■ **COMPITI ASSEGNATI**
1. Secondo il brano sulla frittula, con quali ingredienti venivano soffritti gli scarti già sfruttati?
2. Aggiorni la parte del brano sulla frittula che si apre con le parole contenenti "Questa produzione, oggi" e si chiude con "nella identica maniera.", sostituendo "brodo" con "sugo".

■ **BRANO**
+++
Questi scarti di carne erano originariamente, verso il quindicesimo
secolo, un prodotto della lavorazione dello strutto “saimi”, usato dai
palermitani per friggere, prima che i conoscenti ebrei ci abituassero ad
usare l’olio d’oliva.
La “saimi”, dallo spagnolo “sain”, prodotta nel vecchio mattatoio
del rione “Capo”, veniva ricavata dopo la bollitura ad alta temperatura
di questi residui (muscoli, cartilagini e tessuti molli), si produceva
questo estratto liquido e raffreddandosi diventava condensato e bianco
che successivamente riscaldato nelle casseruole ritornava al suo stato
originario.
Gli scarti ormai sfruttati, per non essere buttati, subivano una
preparazione speciale, soffritti con zafferano, pepe, foglie di alloro e
scorza di limone, così preparati davano origine alla “frittula” che
convogliata dentro il “panaru” di giunco che appositamente preparato con
coperte all’interno e “mappine” all’esterno per una migliore visibilità
estetica, manteneva caldo il prodotto per tutto il periodo della sua
vendita.
Questa produzione, oggi ha cambiato procedimento, gli scarti di
cartilagini e composti, non vengono più detratti alle parti dell’animale
ma bensì alle sue ossa che saranno utilizzati per il brodo, il
trattamento avviene nella identica maniera.
+++
■ **DATI ARCHIVIATI**
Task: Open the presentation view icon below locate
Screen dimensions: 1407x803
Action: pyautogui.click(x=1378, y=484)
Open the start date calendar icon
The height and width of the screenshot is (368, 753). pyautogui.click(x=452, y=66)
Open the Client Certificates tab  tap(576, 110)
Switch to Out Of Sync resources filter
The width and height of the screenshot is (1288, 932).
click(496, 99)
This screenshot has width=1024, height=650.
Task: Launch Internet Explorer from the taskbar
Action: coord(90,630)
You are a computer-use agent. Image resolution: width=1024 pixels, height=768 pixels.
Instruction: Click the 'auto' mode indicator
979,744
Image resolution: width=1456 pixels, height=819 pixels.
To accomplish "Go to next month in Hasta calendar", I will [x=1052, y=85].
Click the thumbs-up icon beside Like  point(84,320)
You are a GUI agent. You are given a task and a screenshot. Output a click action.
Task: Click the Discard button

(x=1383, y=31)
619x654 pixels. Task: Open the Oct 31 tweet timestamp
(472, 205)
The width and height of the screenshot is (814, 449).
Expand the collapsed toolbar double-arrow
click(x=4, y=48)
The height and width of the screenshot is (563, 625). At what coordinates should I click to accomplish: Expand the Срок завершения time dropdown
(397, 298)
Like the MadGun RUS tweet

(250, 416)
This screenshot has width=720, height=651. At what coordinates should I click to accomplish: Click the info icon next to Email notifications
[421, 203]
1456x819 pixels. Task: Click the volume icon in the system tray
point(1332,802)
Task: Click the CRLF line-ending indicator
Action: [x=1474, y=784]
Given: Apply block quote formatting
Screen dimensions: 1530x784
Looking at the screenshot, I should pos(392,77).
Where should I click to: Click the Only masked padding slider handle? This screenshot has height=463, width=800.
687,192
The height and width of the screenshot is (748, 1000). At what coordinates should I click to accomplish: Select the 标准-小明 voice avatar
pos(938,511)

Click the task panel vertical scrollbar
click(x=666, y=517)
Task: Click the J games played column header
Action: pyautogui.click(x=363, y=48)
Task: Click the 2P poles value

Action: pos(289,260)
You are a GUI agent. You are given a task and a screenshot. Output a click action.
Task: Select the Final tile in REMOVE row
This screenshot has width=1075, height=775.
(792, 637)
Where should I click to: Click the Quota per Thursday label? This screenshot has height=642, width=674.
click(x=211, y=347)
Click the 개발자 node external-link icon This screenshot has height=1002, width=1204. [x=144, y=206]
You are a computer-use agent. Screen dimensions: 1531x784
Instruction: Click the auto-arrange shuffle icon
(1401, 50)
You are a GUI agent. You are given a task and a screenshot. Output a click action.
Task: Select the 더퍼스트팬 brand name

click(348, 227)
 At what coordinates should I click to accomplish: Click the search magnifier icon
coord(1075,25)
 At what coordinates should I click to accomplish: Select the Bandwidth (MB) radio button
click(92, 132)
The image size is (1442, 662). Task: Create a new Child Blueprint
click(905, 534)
+++
■ **RISPOSTE AI COMPITI**
1. Con zafferano, pepe, foglie di alloro e scorza di limone.

2.
Questa produzione, oggi ha cambiato procedimento, gli scarti di
cartilagini e composti, non vengono più detratti alle parti dell’animale
ma bensì alle sue ossa che saranno utilizzati per il sugo, il
trattamento avviene nella identica maniera.